* ЗАДАНИЕ A *
Представьте в виде таблицы Markdown тот фрагмент записей, который начинается со строки, содержащей «You are a computer-use agent. The», и заканчивается строкой, содержащей «point(428,56)», включая обе. Назовите столбцы «Номер» и «Строка», укажите в них порядковый номер и саму строку, а пустые строки пропустите.

В один из обычных тихих дней уединение их было нарушено. На террасу вошли трое молодых людей; двое держались позади, один выступил первым и первым же обратился к Сеченову.

Это был молодой зоолог А. Ф. Стуарт, очень богатый человек, ставший затем доцентом в Новороссийском университете и крупным земским деятелем.

Двое других — будущие великие русские ученые — Александр Ковалевский и Илья Мечников.

Мечников давно уже слышал имя Сеченова и давно мечтал познакомиться с ним, но, крайне застенчивый, все не решался осуществить свою мечту. Узнав, что Иван Михайлович в Сорренто, Мечников не устоял перед соблазном и предложил своему другу А. Ковалевскому, вместе с которым жил. в Неаполе, занимаясь изучением морских животных, отправиться к Сеченову. Ковалевский был не менее робок, чем Мечников, и поэтому они долго думали и колебались, удобно ли ехать к человеку, чье имя уже прогремело по всей Европе? И долго они бы еще колебались, если бы барон Стуарт не оказался самым смелым и не решил дело просто:

— Тотчас и поедем.

«Сеченов принял нас ласково, очень просто, без всяких лишних любезностей, — вспоминает Мечников. — Я сразу был поражен его замечательной наружностью. На широком, некрасивом, со следами оспин, очень смуглом лице несколько сглаженного монгольского типа блестели глаза необыкновенной красоты. В них выражался глубокий ум и особенная проницательность, соединенная с необыкновенной добротой.

Разговор наш сразу принял деловой, научный характер и вращался вокруг злободневных для того времени вопросов знания. Сеченов стал посвящать нас в результаты его новейшей работы по физиологии нервных центров и прочитал статью, приготовленную им к печати.

Мы вышли совершенно очарованные новым знакомством, сразу признав в Сеченове «учителя». Но лично я не был удовлетворен тем, что не удалось побеседовать с ним с глазу на глаз и высказать ему некоторые мои, сокровенные мысли. Среди физиологов в те времена до того господствовало убеждение, что разработка вопросов жизни должна производиться с исключительной целью сводить физиологические процессы на более простые физико-химические явления, что неследование этому направлению влекло за собой чуть не исключение из разряда биологов. Поощренный доброжелательным приемом Сеченова, я на другой день пошел к нему один, чтобы излить перед ним мои помыслы о научном значении исследований в области сравнительной истории низших организмов — отрасли науки, тогда только что зародившейся.

И на этот раз отношение Сеченова было очень симпатичным, что еще более, чем в первое посещение, привлекло меня к нему.

Он оказался вовсе не таким узким последователем нового направления физиологии, как большинство его соратников… Каждое слово Сеченова, прежде чем выйти наружу, подвергалось строгому контролю рассудка и воли. В то же время это был вовсе не сухой резонер, a в высшей степени сердечная, чувствительная натура».

«Чувствительная натура» особенно раскрылась в эти светлые дни в Сорренто, когда, казалось бы, все, о чем он мечтал, осуществилось.

По характеру своему Сеченов трудно сходился с людьми, но однажды сойдясь, почти никогда не расходился.

* ЗАПИСИ *

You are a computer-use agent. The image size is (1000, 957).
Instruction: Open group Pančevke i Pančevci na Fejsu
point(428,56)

* * *

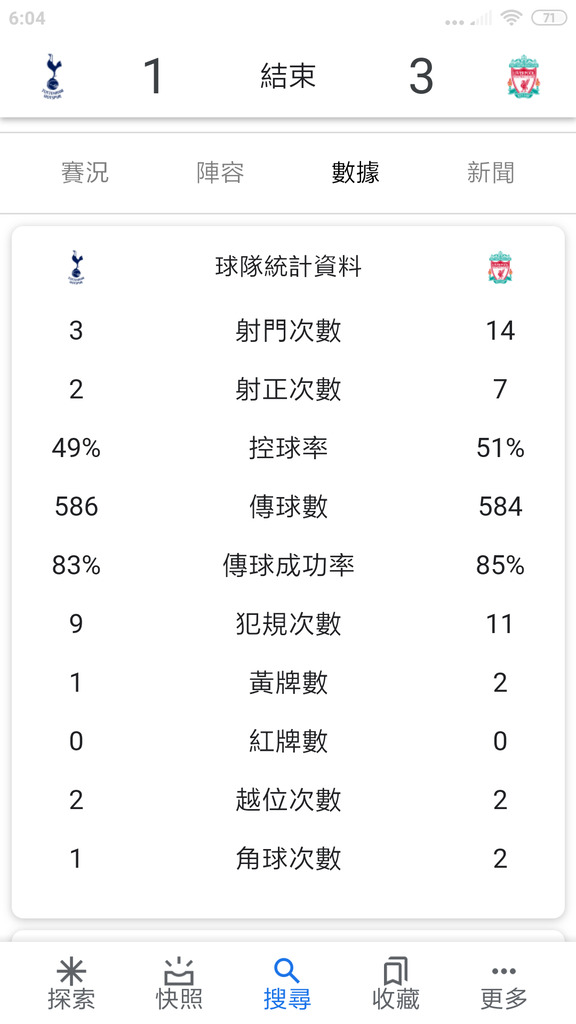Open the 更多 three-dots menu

---

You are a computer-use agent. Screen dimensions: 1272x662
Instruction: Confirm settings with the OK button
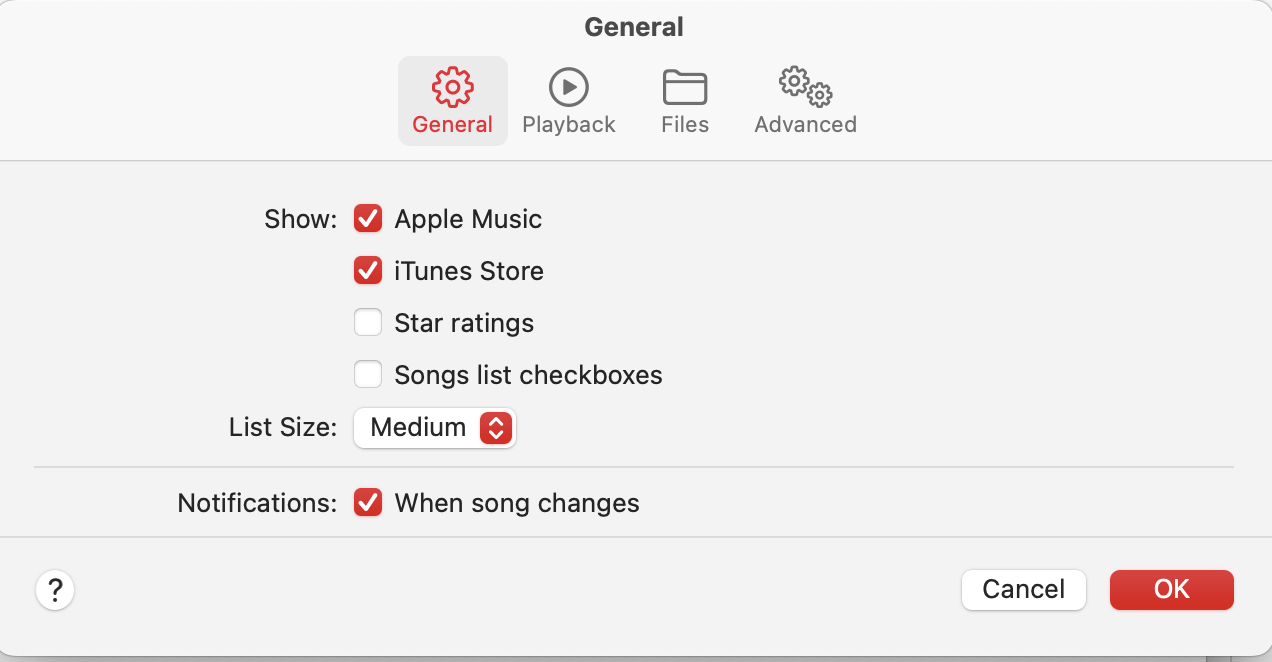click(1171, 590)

* ЗАДАНИЕ B *
Выпишите без изменений фрагмент текста о Сеченове, который начинается со слов «И на этот раз» и заканчивается словами «никогда не расходился.».

* ОТВЕТ К ЗАДАНИЮ A *
| Номер | Строка |
|---|---|
| 1 | You are a computer-use agent. The image size is (1000, 957). |
| 2 | Instruction: Open group Pančevke i Pančevci na Fejsu |
| 3 | point(428,56) |

* ОТВЕТ К ЗАДАНИЮ B *
И на этот раз отношение Сеченова было очень симпатичным, что еще более, чем в первое посещение, привлекло меня к нему.

Он оказался вовсе не таким узким последователем нового направления физиологии, как большинство его соратников… Каждое слово Сеченова, прежде чем выйти наружу, подвергалось строгому контролю рассудка и воли. В то же время это был вовсе не сухой резонер, a в высшей степени сердечная, чувствительная натура».

«Чувствительная натура» особенно раскрылась в эти светлые дни в Сорренто, когда, казалось бы, все, о чем он мечтал, осуществилось.

По характеру своему Сеченов трудно сходился с людьми, но однажды сойдясь, почти никогда не расходился.